Metadata-Version: 2.4
Name: fors33-scanner
Version: 0.8.0
Summary: High-speed liability scanner for attested vs unattested data using .f33 sidecars.
Author: FORS33
License-Expression: MIT
Keywords: scanner,security,data-provenance,attestation,compliance
Classifier: Development Status :: 4 - Beta
Classifier: Intended Audience :: Developers
Classifier: Intended Audience :: Science/Research
Classifier: Programming Language :: Python :: 3
Classifier: Programming Language :: Python :: 3.9
Classifier: Programming Language :: Python :: 3.10
Classifier: Programming Language :: Python :: 3.11
Classifier: Programming Language :: Python :: 3.12
Classifier: Topic :: Security :: Cryptography
Requires-Python: >=3.9
Description-Content-Type: text/markdown
License-File: LICENSE
Dynamic: license-file

# fors33-scanner

[![CI](https://img.shields.io/github/actions/workflow/status/fors33-official/fors33-scanner/publish-fors33-scanner.yml?branch=main&style=flat-square)](https://github.com/fors33-official/fors33-scanner/actions)
[![Release](https://img.shields.io/badge/release-0.8.0-blue?style=flat-square)](https://pypi.org/project/fors33-scanner/)
[![PyPI](https://img.shields.io/pypi/v/fors33-scanner?style=flat-square)](https://pypi.org/project/fors33-scanner/)
[![Docker Tag](https://img.shields.io/badge/docker-0.8.0%20%7C%20latest-2496ED?style=flat-square&logo=docker&logoColor=white)](https://hub.docker.com/r/fors33/fors33-scanner)
[![Docker Pulls](https://img.shields.io/docker/pulls/fors33/fors33-scanner?style=flat-square)](https://hub.docker.com/r/fors33/fors33-scanner)
[![License](https://img.shields.io/github/license/fors33-official/fors33-scanner?style=flat-square)](https://github.com/fors33-official/fors33-scanner/blob/main/LICENSE)

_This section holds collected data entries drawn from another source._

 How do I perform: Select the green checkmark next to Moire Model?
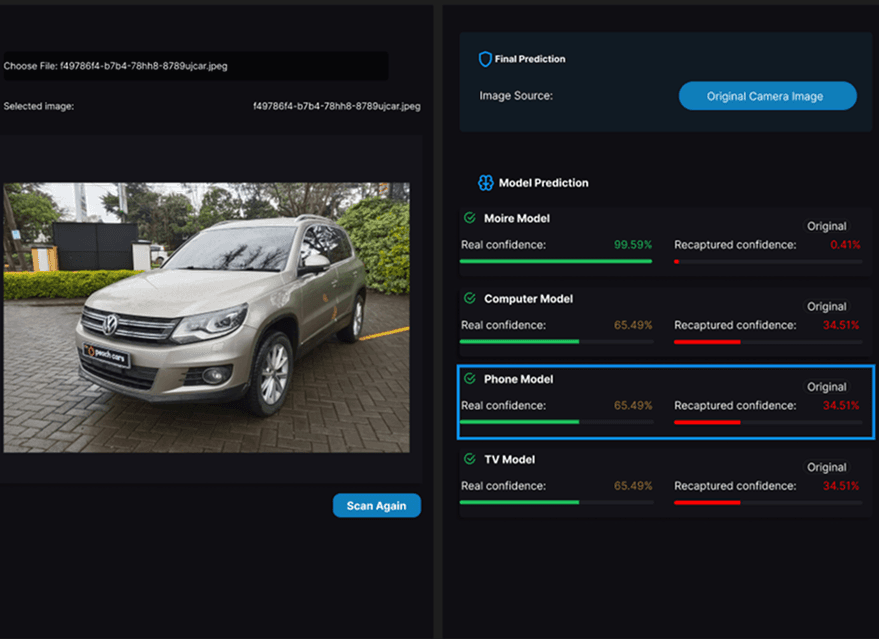coord(469,218)
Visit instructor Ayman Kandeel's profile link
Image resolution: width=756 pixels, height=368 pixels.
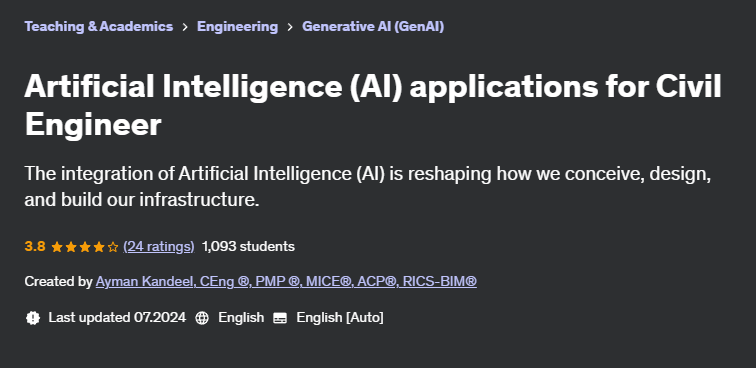(x=286, y=281)
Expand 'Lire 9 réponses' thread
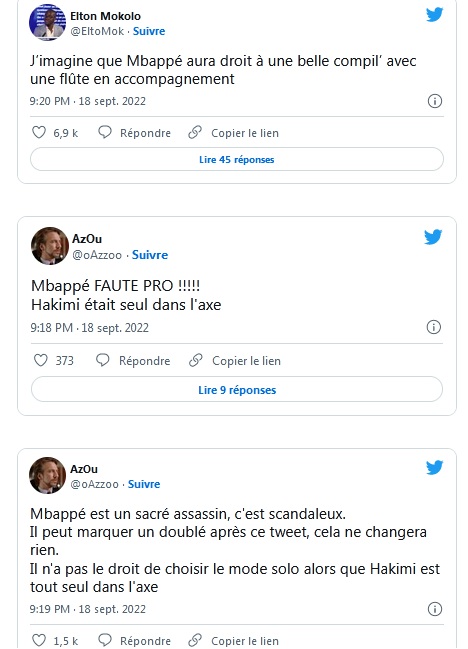 click(x=237, y=389)
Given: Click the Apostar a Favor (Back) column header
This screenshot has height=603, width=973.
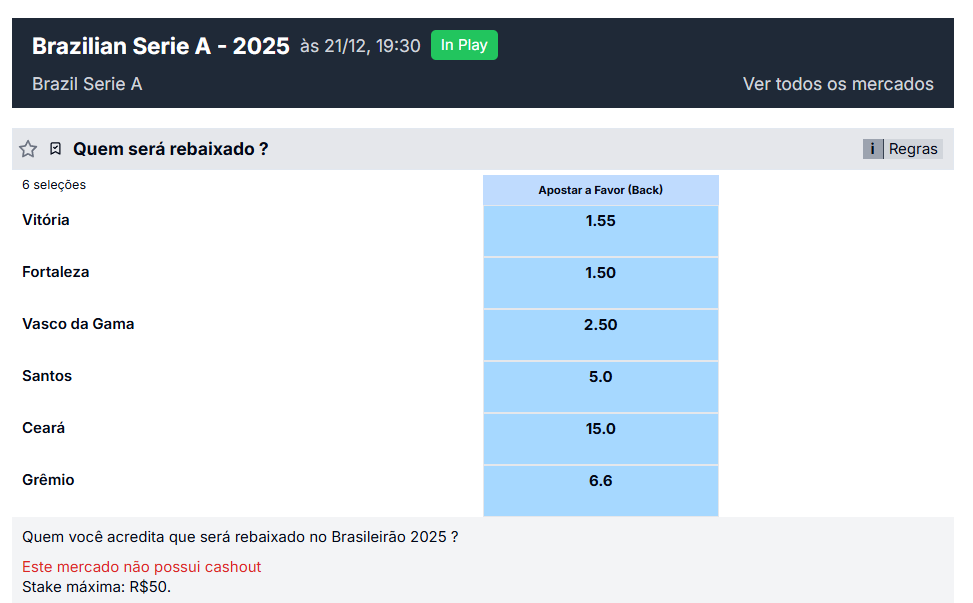Looking at the screenshot, I should pos(600,190).
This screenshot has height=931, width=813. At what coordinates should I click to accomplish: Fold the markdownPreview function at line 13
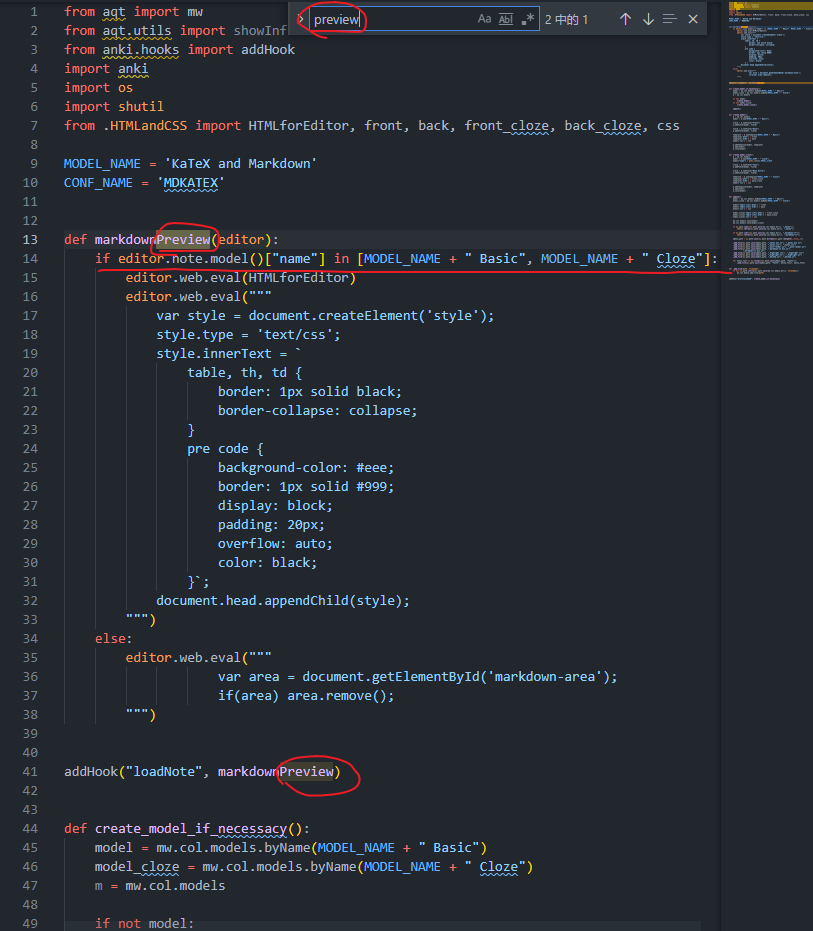tap(52, 239)
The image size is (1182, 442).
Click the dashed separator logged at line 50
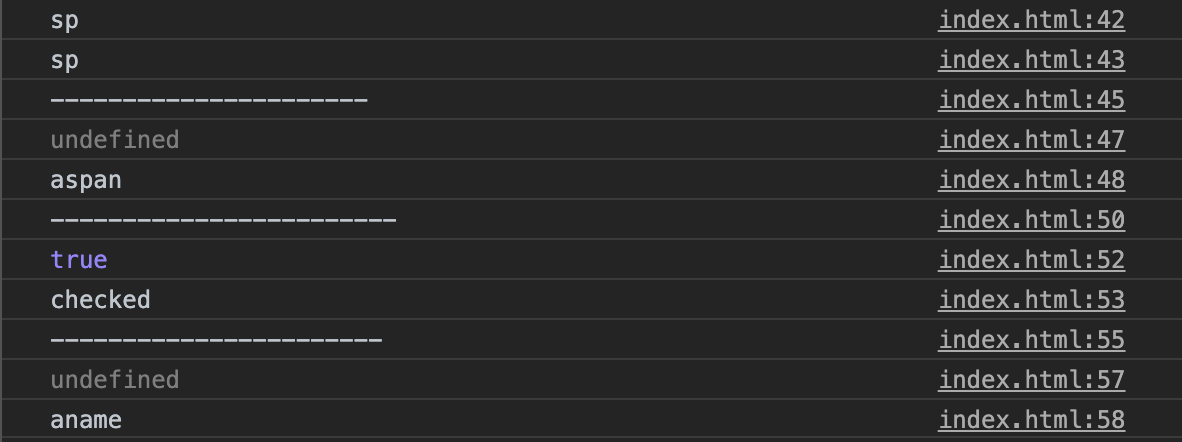click(x=223, y=220)
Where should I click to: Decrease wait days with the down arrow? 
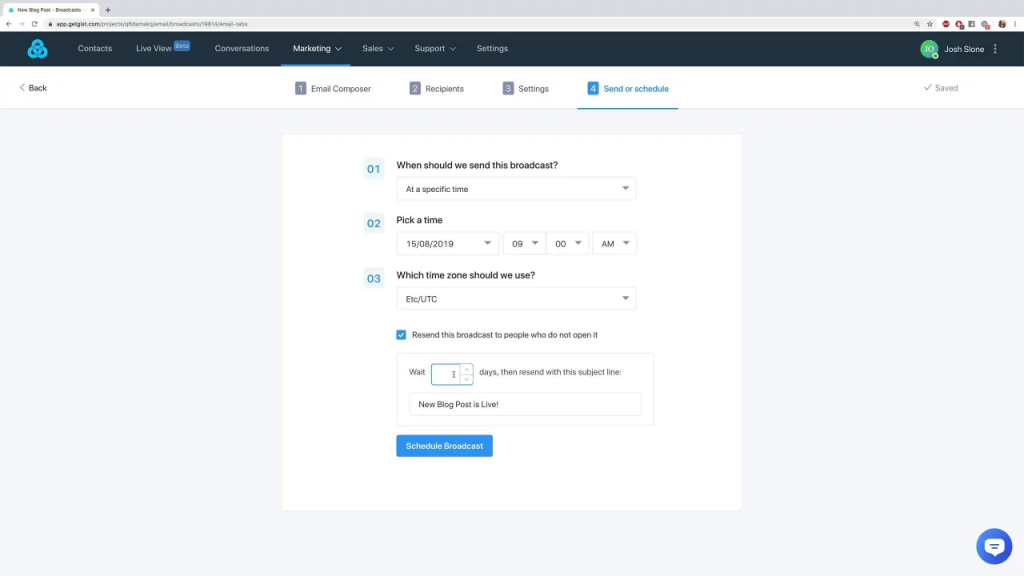click(467, 379)
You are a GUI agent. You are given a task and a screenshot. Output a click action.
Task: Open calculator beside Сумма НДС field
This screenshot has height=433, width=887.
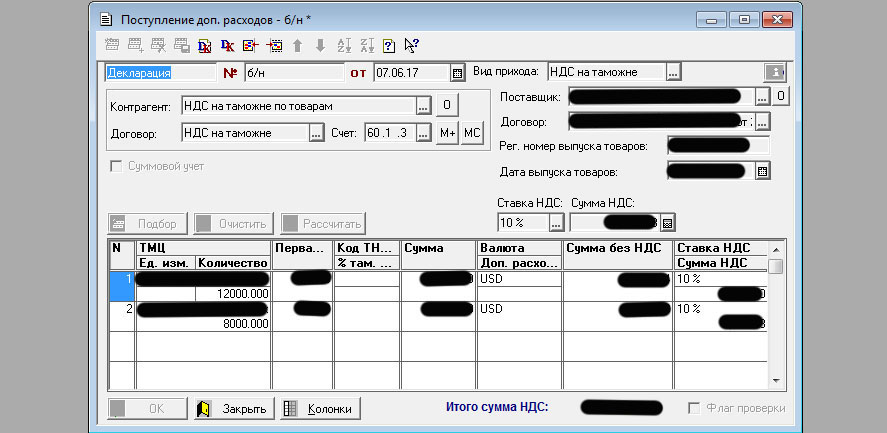668,222
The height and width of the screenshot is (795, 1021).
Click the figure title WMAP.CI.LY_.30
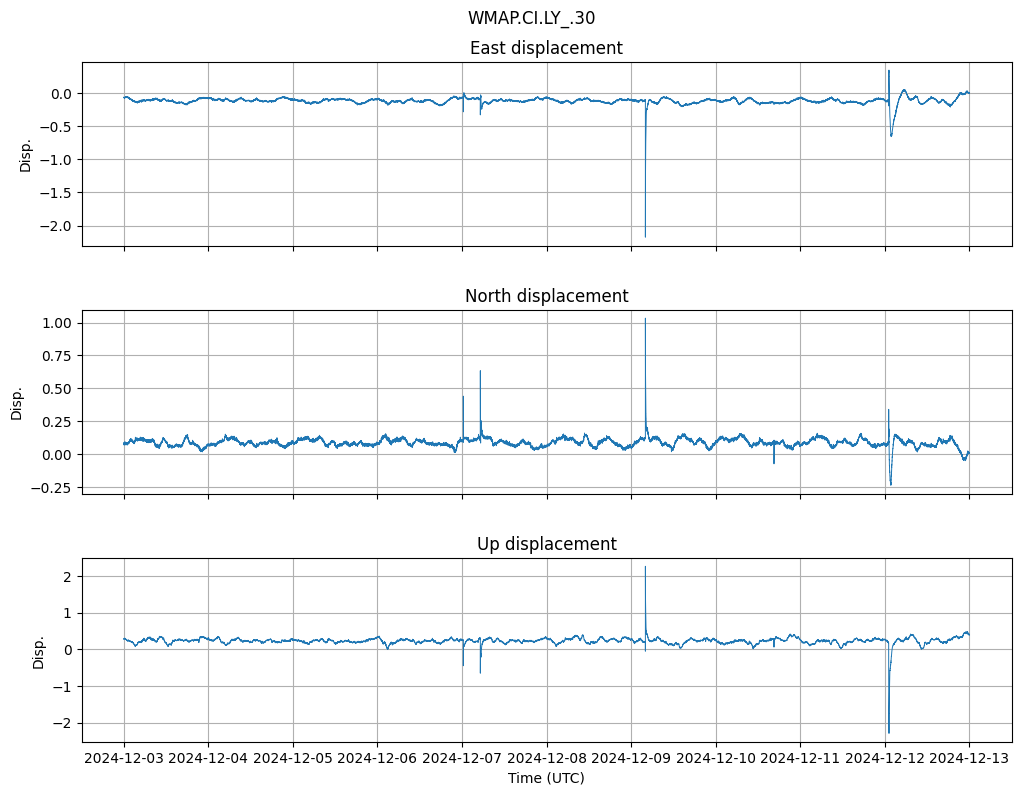531,18
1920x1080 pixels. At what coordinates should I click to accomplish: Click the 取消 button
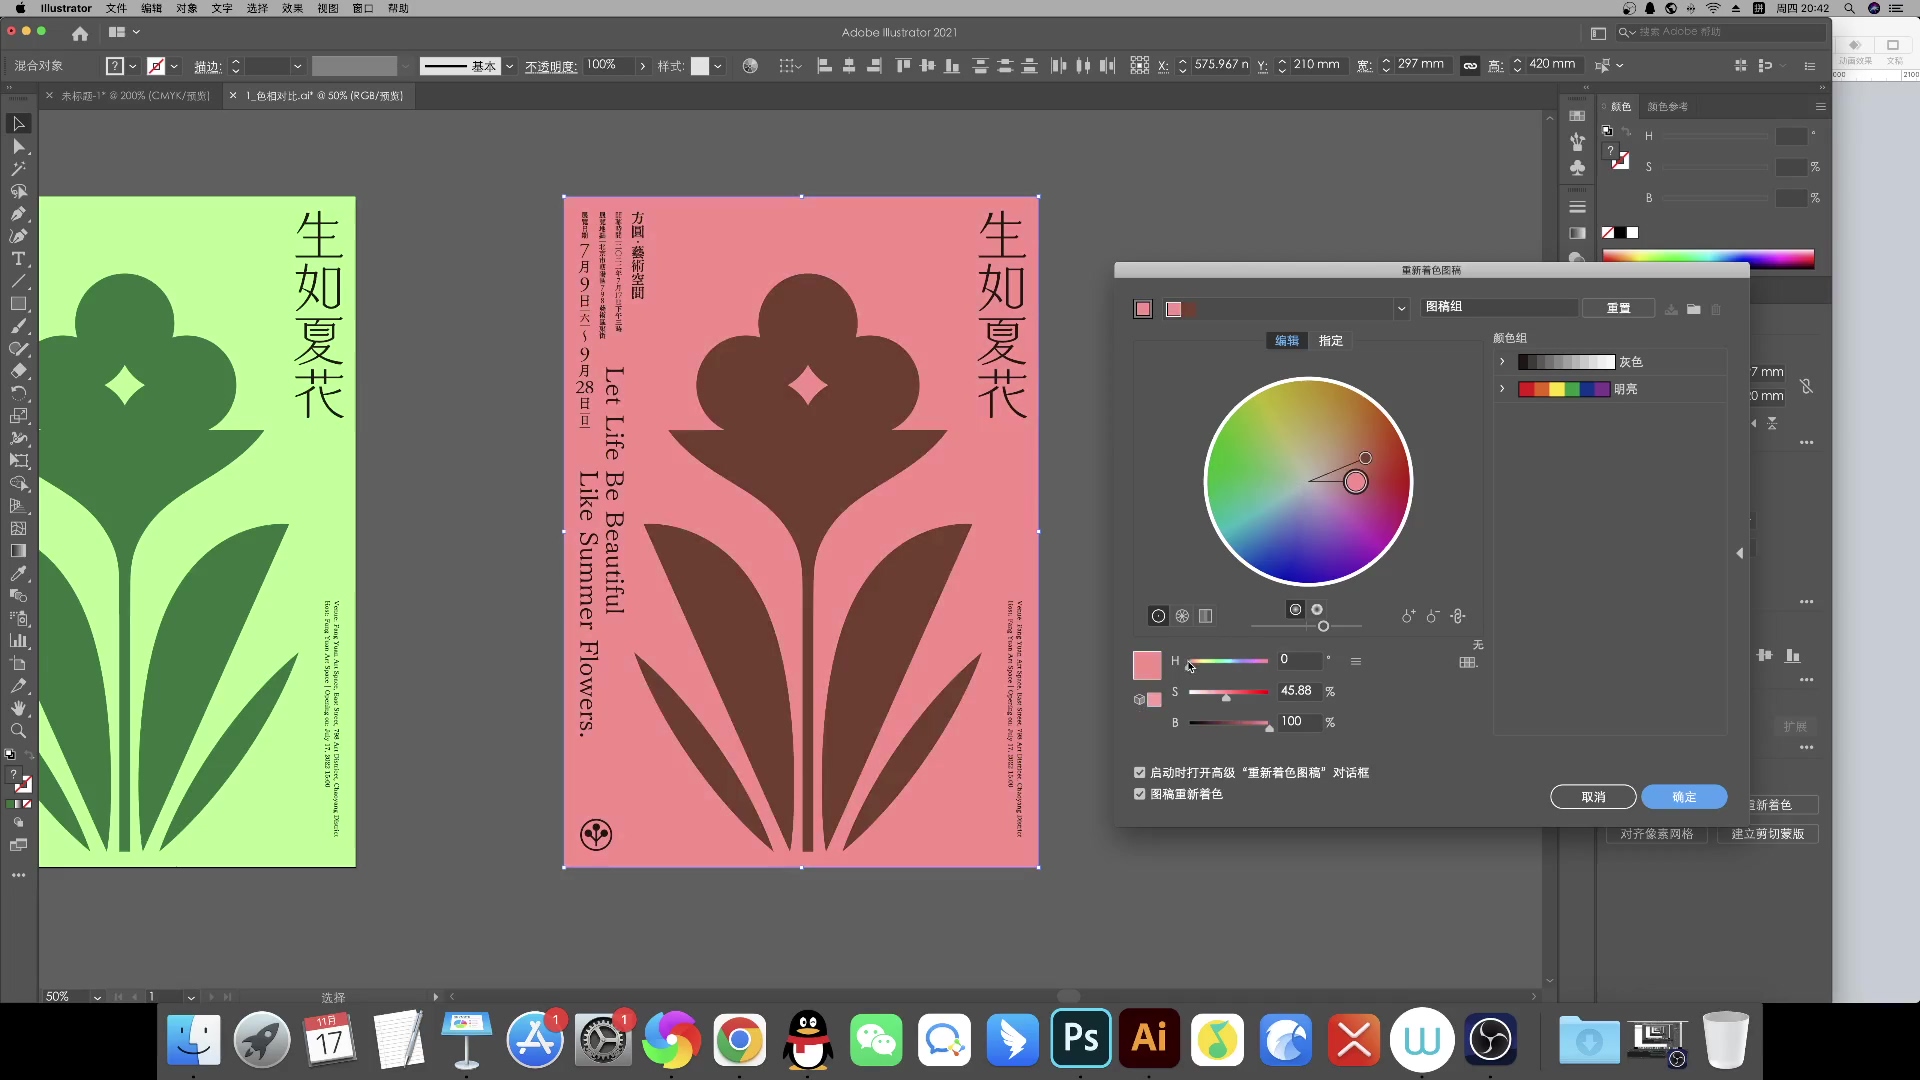[1593, 797]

High-speed file integrity and baseline scanner. Walks one or more roots, measures data gravity (bytes), and classifies large files as attested or unattested based on sibling sidecar presence (.f33, .sig, .asc, .sha256, .sha512, .blake3, .md5, .pem). Emits checksum baselines (Hash Filename format), CSV, or JSON for use with fors33-verifier.

**Trust model:** The scanner is an O(1) discovery and liability mapping tool based on sidecar presence only. It does not validate Ed25519 signatures or cryptographic proof of baselines. For full cryptographic verification, use fors33-verifier.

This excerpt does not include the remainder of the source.